Been following your story for a while and impressed with your courage.
I think it is time to face that he is not going to be the poster child for great parenting. I know your heart aches for your young children, but I do think it is a blessing to be younger. None of us have recollections of being three. As she ages, the life she sees will be the life she knows.
You can't force someone to parent. Mine was a somewhat involved and supportive dad and now has not seen one child in a year and has seen the other twice very briefly. My guess is that yours will also see them less and less as he gets pulled into his shiny new life, and then maybe after a time, not at all until he works through his issues. After two years, mine does seem to be making a microscopic effort to up his game with the kids.
He wanted to push this. He wanted to force you into this. Don't keep helping him out. Don't push him to take the kids when he is supposed to. If he doesn't, more time for you. Be the stable parent for the kids. Having one makes all the difference.
If you start making concessions on the timing this early when he hasn't planned in advance for a change, you will spend the next 18 years chasing him to see the kids and letting him pop in whenever he wants. Trust me, that is hard on the kids. Mine are older and they say they would rather see him regularly or not at all. They hate that they see him only when it is convenient for him.

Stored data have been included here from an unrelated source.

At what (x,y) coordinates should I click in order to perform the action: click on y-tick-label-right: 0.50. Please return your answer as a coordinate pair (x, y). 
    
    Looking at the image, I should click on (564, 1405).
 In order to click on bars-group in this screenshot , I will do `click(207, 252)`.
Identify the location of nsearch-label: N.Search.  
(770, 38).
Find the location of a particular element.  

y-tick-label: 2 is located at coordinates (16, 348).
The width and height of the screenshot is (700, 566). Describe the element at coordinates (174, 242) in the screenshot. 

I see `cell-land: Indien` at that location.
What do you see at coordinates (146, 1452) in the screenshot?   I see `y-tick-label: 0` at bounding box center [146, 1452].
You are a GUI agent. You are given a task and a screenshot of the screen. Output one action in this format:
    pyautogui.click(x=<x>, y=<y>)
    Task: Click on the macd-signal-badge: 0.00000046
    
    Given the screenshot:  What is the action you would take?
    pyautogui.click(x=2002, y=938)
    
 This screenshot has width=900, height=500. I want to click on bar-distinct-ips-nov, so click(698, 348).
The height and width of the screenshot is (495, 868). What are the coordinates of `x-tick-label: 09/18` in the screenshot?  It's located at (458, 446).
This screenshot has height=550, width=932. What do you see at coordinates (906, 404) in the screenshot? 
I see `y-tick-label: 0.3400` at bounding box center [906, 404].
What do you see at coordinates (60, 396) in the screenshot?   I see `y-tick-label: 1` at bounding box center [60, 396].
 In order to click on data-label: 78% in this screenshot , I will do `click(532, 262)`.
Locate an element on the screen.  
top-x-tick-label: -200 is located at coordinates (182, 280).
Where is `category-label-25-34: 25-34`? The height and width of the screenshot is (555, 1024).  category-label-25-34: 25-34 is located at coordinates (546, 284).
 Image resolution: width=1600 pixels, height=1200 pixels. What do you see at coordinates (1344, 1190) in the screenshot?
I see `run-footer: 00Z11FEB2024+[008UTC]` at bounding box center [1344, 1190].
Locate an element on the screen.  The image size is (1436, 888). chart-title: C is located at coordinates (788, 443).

Hold firm to your agreement. Don't ask him to be a parent. Let him find his own level.
You won't nice him back. He won't respect you for being pliable, he will just take advantage of you until you don't allow it anymore and then he will build you up as the bad guy anyway.
More detachment. More letting go. Less communication. Let him tell you in advance when he needs a change and if it works for you, say yes only because it worked for you.
We all ache for our kids, but a three year old is going to get over this quickly.